Dagegen könnte sprechen, dass die zur Tatzeit geltende Fassung des § 277 StGB eine Sperrwirkung gegenüber der allgemeineren Norm des § 267 StGB entfaltet. Das Gericht folgt der herrschenden Meinung in Literatur und Rechtsprechung und ist der Ansicht, dass der § 277 StGB a.F. hinsichtlich der Verwendung von Gesundheitszeugnissen als lex specialis gegenüber der Urkundenfälschung als lex generalis eine Sperrwirkung nach der Rechtslage zum Tatzeitpunkt entfaltet. Dies ergibt sich aus der Systematik der Normen. § 267 StGB bezieht sich auf den allgemeinen Urkundsbegriff, während sich der Tatbestand des § 277 StGB lediglich auf Gesundheitszeugnisse bezieht. Außerdem sieht § 277 StGB mit bis zu einem Jahr Freiheitsstrafe oder Geldstrafe einen deutlich geringeren Strafrahmen vor als § 267 StGB mit bis zu fünf Jahren Freiheitsstrafe. Es ist nicht ersichtlich, dass der Gesetzgeber bei den von § 277 StGB erfassten Gesundheitszeugnissen bei Vorlage gegenüber Behörde und Versicherung anders als in den übrigen Fällen eine mildere Strafe in Aussicht stellen wollte, dagegen in den Fällen, in denen lediglich eine Täuschung gegenüber dem Rechtsverkehr vorliegt, die höhere Strafandrohung des § 267 angewendet sehen wollte. Dagegen spricht vor allem, dass eine Täuschung gegenüber einer Behörde oder Versicherung einen größeren Unrechtsgehalt aufweist, als die Täuschung gegenüber dem allgemeinen Rechtsverkehr. Außerdem hätte die Anwendbarkeit von § 267 StGB zur Folge, dass bereits das Erstellen der unrichtigen Urkunde schwerer zu bestrafen wäre, als eine Fälschung und anschließende Vorlage bei Behörden oder Versicherungen. Schließlich spricht auch die Gesetzesänderung des § 277 StGB im letzten Jahr dafür, dass der Gesetzgeber von einer Sperrwirkung ausgeht.
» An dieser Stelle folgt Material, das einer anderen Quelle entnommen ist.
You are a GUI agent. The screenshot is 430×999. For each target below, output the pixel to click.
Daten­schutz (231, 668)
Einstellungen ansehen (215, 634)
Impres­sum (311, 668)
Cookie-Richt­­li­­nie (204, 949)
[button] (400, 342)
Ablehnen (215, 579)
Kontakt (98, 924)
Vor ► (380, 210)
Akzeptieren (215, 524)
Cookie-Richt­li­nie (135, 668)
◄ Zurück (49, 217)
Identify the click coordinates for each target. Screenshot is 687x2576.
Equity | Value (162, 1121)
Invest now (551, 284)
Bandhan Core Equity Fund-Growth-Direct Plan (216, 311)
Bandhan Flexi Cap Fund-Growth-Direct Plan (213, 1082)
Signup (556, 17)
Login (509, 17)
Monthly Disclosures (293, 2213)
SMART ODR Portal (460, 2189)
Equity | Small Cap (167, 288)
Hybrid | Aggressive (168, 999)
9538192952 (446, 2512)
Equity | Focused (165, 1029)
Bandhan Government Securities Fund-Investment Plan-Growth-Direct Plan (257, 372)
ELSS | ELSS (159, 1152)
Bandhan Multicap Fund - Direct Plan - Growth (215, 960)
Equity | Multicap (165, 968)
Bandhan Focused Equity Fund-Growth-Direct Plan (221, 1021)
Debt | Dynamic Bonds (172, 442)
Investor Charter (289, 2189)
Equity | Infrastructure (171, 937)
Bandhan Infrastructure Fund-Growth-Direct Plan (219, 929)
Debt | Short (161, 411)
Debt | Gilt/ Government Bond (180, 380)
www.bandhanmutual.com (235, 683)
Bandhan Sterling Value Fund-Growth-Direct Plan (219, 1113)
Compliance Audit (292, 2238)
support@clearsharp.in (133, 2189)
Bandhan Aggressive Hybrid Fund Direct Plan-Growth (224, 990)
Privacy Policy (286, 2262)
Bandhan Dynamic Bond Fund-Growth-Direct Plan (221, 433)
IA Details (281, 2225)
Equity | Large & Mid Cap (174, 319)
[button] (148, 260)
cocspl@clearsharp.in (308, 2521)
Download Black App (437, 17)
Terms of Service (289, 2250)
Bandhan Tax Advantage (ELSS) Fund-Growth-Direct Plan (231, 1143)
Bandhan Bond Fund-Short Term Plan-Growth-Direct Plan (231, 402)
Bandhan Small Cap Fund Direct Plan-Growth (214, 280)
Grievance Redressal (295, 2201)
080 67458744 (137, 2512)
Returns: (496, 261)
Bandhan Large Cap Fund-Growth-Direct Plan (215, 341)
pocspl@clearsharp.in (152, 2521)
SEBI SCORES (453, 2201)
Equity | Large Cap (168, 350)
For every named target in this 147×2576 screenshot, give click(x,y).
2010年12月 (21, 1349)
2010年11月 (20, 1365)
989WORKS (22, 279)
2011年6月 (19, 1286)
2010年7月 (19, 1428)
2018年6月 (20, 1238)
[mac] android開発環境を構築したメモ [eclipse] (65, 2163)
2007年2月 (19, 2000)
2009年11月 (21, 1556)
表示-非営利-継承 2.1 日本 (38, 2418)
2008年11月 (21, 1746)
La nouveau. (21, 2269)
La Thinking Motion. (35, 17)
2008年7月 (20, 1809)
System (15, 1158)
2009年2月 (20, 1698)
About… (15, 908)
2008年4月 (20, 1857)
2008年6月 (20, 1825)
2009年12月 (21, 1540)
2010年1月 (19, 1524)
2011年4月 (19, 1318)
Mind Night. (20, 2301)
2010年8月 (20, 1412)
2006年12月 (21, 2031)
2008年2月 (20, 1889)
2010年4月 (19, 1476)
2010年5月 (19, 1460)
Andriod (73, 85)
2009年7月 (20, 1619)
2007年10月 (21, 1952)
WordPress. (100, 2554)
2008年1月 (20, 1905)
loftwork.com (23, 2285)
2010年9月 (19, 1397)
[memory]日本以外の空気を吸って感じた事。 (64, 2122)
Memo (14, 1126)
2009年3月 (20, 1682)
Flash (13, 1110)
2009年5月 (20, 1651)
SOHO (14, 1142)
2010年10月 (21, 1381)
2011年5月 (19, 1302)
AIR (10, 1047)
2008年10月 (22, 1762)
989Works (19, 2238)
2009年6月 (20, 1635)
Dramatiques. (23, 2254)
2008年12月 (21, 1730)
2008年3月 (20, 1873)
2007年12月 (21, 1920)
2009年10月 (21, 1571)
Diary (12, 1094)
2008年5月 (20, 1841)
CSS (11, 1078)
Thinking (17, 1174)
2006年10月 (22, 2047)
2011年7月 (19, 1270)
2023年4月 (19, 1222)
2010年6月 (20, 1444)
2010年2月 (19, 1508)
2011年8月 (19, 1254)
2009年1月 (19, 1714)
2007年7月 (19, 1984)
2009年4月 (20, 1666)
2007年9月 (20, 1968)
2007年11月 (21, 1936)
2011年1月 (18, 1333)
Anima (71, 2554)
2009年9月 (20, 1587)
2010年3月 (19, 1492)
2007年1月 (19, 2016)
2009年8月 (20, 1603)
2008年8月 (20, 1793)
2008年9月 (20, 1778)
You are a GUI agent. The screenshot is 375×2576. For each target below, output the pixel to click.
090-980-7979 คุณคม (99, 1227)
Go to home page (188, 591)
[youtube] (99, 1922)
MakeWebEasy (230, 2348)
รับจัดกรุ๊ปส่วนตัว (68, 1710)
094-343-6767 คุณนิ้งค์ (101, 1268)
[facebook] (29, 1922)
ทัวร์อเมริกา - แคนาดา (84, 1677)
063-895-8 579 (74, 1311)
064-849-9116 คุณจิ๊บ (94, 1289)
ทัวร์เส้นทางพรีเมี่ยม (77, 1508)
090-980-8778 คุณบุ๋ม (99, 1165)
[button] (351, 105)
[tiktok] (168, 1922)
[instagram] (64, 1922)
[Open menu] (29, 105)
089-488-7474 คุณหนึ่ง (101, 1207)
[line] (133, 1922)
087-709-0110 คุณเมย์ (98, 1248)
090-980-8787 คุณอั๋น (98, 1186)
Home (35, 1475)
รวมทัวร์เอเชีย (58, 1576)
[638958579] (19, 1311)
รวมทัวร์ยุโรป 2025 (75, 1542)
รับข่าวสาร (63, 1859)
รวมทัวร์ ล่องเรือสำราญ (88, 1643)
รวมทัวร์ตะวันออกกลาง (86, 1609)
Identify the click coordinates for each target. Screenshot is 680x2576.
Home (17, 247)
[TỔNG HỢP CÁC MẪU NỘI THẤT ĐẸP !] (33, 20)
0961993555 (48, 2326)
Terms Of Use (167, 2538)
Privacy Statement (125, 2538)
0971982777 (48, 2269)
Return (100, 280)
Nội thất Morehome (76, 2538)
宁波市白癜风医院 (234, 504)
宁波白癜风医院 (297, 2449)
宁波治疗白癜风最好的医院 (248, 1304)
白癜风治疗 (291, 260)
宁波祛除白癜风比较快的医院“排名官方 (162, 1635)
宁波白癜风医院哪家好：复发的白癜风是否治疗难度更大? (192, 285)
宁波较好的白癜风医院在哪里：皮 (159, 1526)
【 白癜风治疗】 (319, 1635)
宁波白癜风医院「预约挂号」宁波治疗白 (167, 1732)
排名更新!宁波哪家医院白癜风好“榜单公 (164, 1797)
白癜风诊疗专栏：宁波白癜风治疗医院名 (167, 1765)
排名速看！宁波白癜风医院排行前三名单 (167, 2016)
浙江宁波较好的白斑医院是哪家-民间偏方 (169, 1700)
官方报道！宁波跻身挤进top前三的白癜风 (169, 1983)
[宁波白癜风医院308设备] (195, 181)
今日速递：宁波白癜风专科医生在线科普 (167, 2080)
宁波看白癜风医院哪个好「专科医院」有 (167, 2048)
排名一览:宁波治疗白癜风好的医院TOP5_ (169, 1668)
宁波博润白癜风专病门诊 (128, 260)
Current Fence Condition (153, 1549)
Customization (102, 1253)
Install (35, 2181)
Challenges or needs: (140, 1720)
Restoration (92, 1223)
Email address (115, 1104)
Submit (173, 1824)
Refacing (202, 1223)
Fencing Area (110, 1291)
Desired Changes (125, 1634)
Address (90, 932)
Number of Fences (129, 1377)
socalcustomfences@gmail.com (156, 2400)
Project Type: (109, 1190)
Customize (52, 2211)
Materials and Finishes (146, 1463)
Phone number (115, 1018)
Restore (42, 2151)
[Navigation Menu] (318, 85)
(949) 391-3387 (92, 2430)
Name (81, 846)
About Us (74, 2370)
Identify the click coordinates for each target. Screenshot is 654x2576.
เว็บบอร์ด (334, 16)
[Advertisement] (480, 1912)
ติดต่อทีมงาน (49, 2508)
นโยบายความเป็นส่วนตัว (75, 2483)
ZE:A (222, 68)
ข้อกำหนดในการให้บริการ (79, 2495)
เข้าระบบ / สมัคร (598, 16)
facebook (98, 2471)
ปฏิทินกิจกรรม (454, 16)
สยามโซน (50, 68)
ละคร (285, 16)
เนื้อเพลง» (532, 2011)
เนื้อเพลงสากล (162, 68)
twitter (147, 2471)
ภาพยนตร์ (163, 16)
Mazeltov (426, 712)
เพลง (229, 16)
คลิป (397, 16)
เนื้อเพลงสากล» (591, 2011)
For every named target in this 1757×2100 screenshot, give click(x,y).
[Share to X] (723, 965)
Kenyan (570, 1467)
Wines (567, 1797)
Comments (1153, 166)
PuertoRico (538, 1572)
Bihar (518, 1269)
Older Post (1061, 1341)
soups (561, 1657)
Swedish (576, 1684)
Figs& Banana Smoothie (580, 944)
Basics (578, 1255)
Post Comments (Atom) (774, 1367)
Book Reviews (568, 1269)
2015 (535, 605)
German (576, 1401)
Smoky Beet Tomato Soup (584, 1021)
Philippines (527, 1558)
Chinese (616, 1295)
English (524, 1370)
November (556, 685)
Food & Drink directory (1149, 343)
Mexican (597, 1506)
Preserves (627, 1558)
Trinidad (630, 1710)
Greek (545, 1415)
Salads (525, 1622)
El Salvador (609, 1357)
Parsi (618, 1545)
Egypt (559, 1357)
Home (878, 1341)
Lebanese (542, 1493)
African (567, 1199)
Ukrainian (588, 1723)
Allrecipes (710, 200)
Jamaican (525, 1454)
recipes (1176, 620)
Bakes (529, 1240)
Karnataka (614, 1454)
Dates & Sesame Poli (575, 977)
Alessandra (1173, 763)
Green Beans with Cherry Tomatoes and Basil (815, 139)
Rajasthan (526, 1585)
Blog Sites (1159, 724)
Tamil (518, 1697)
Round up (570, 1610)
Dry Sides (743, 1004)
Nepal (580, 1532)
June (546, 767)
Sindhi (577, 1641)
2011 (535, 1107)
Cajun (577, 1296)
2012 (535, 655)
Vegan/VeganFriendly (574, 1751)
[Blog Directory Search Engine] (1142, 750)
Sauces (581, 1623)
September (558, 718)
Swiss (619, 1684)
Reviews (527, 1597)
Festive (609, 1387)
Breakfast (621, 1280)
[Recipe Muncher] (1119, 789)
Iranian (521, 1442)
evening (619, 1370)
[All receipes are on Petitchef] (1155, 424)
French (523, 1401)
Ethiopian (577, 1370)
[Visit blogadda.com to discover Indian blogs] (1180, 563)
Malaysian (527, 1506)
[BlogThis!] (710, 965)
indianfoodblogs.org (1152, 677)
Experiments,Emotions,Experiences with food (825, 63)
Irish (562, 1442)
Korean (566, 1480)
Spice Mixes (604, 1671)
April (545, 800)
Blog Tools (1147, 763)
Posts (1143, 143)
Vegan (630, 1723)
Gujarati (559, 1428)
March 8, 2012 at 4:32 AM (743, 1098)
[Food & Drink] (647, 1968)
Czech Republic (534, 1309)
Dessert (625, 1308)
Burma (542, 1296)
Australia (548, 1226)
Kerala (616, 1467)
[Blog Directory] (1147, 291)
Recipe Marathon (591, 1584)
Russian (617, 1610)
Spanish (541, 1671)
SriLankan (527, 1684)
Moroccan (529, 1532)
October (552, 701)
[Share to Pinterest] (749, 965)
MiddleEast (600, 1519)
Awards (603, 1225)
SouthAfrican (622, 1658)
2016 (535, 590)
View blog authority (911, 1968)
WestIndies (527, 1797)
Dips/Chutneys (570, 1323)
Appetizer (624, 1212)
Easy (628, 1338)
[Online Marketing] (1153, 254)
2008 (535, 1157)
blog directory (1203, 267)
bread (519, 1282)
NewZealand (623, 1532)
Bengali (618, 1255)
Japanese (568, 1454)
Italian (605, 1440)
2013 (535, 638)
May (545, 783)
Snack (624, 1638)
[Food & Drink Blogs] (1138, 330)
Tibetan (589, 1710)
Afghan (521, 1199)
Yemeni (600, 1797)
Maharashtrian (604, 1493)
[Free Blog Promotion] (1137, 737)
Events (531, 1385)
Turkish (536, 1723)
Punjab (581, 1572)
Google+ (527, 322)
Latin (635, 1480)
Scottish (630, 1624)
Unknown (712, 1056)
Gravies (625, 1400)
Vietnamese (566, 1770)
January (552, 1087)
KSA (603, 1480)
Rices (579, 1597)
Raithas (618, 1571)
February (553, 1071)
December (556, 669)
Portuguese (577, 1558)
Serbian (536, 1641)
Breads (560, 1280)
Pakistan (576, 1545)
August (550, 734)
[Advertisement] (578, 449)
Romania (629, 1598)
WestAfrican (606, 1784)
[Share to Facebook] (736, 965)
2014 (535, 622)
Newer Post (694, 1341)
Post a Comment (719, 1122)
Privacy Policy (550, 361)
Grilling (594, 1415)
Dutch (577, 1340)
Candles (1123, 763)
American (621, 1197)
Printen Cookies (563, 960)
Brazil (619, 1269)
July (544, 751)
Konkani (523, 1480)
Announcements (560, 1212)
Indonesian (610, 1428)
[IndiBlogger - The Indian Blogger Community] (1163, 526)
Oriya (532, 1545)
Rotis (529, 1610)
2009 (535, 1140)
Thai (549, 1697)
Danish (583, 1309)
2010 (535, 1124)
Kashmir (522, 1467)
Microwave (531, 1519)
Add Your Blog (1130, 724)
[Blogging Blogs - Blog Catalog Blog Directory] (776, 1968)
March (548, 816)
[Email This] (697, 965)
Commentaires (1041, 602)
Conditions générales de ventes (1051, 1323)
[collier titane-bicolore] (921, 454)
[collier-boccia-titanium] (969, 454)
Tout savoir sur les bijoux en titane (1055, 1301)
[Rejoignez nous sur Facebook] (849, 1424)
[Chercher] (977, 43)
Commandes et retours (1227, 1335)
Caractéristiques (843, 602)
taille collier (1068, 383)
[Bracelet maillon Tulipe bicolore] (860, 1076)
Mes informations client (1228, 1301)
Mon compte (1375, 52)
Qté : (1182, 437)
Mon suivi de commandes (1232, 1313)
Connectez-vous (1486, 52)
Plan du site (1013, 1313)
Die Anwendung des § 267 StGB im vorliegenden Fall verstieße außerdem gegen den strafrechtlichen Grundsatz – keine Strafe ohne Gesetz – sowie gegen den Bestimmtheitsgrundsatz. Da die Gesetzesänderung des § 277 StGB noch nicht erfolgt war, hat die Angeklagte nach Ansicht des Gerichts auch objektiv keine strafbare Handlung begangen.

Die Kostenentscheidung folgt aus § 467 Abs. 1 StPO.